Did he oppose Chrysler’s open attacks on the union? Not at all. They can break the union all they want provided they don’t talk about it in public. That, you see, makes it a little harder for Davis and the other Roosevelt bureaucrats to seem impartial when they sell labor down the river.

when Mike Novak appeared before the WLB, Davis angrily told him to “Get this clear. You’re calling your union together, and you’re telling the members to return to work Monday.” When Novak accepts the majority decision of his membership and supports their grievance – that makes Davis angry, when Scoville announces that Chrysler wants to break the union – Davis meekly calls that “out of place.”
 

Workers More Militant

That more and more workers are beginning to realize that the top union leadership represents not them but the Roosevelt government, the government of America’s Sixty Families, is indicated by the action taken by the Briggs strikers, led by their past president, Jess Ferrazza. Three hundred of them picketed the international office of the UAW at the same time that they were picketing the Briggs plants. They carried slogans such as “One Homer Martin Is Enough” and “Let an Administrator Take Over the International.” The last slogan referred to the dictatorial practice of the international of taking over militant locals and trying to hatchet the progressive members by appointing an administration hatchet man over the local.

Ferrazza also proposed the organization of all stewards and committeemen in Detroit shops to act on such questions as speed-up and firing of unionists. This proposal is discussed elsewhere in this issue.

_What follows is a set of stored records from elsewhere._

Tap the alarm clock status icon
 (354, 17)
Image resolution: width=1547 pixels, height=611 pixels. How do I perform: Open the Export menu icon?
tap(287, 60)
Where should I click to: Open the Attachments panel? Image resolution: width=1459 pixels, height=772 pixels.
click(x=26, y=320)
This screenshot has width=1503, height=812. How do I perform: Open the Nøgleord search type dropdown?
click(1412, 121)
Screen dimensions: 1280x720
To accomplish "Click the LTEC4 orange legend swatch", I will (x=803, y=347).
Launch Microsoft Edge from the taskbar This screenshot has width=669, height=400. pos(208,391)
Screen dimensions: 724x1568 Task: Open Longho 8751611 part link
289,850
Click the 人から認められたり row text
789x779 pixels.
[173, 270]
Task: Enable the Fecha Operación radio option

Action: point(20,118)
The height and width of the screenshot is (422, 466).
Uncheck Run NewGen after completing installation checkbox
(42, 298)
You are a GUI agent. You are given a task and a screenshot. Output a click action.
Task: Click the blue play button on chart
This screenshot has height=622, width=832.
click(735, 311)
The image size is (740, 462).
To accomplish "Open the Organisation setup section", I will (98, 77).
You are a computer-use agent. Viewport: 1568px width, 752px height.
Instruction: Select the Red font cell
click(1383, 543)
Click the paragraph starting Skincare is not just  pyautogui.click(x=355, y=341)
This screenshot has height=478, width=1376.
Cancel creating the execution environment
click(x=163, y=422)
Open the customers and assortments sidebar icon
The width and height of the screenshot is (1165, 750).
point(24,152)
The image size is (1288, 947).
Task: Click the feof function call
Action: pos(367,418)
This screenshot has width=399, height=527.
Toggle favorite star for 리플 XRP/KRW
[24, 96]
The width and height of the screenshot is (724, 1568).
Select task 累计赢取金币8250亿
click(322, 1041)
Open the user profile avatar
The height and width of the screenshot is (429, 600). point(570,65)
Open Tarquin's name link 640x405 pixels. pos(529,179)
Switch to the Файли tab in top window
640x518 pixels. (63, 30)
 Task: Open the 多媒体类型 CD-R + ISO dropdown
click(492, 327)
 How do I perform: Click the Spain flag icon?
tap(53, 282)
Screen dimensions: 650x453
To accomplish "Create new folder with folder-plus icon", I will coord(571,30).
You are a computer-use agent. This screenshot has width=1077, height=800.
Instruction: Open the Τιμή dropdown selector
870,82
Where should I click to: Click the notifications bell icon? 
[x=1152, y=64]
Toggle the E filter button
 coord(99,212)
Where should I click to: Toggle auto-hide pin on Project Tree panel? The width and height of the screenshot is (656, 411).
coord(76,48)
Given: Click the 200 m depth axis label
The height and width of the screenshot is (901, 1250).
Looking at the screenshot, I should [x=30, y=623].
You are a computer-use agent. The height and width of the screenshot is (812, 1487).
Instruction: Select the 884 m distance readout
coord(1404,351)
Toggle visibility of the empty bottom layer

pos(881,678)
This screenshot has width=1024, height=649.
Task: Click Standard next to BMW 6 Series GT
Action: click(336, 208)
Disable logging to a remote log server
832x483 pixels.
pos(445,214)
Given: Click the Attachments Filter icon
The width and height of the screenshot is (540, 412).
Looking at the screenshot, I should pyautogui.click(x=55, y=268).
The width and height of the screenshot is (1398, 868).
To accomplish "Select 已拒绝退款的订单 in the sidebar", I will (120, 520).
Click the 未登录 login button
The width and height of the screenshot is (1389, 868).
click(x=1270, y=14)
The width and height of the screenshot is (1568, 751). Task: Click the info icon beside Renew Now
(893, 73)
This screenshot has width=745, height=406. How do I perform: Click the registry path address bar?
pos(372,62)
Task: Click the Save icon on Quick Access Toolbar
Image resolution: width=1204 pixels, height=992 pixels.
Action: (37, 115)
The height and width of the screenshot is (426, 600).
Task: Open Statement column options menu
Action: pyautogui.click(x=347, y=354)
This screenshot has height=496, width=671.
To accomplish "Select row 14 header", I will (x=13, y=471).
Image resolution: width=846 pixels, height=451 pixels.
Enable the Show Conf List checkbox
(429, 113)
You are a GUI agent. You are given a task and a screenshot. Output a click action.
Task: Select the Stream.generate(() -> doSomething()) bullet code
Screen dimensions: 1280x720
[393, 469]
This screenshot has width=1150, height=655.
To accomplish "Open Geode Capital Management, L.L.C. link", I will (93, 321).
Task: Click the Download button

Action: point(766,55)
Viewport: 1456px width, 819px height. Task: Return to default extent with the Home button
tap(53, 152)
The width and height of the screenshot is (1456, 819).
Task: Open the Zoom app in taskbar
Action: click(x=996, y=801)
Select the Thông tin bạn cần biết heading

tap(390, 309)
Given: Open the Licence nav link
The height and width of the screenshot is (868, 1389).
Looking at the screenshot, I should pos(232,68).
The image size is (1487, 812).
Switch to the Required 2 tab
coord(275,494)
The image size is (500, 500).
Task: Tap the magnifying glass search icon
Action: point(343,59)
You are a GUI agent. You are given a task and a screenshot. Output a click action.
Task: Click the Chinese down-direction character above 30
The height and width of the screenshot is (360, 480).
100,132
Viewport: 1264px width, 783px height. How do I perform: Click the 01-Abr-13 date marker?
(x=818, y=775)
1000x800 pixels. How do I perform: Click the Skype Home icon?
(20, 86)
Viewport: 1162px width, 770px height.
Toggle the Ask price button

The Briggs workers understood that to settle their grievances and protect their union they faced not only the corporations and the government but also the sell-out leadership of their union. Thereby is indicated the road that progressive UAW members must follow to take the union out of the hands of the Thomases, the Addeses, the Frankensteens and the Reuthers. They must join with the Rank and File Committee of the union and unite against the two old power caucuses around the Rank and File program:

  1. Rescind the no-strike pledge.
     
  2. Break the WLB by getting the labor members off the board.
     
  3. Smash the Little Steel formula.
     
  4. Build a Labor Party.

The fact that the Chrysler workers have walked back does not end the problem. The demands of the Briggs strikers have not yet been met. And reprisals against the Chrysler workers and Briggs workers are possible. The WLB promised that no Dodge workers would be fired as a result of the strike but it is a weasel-worded promise which does not include other Chrysler plants. Action against President Mike Novak has been threatened by the international.

UAW workers: remain on guard.

Organize to defeat the anti-union offensive of the corporations and the sell-out policies of the international leadership.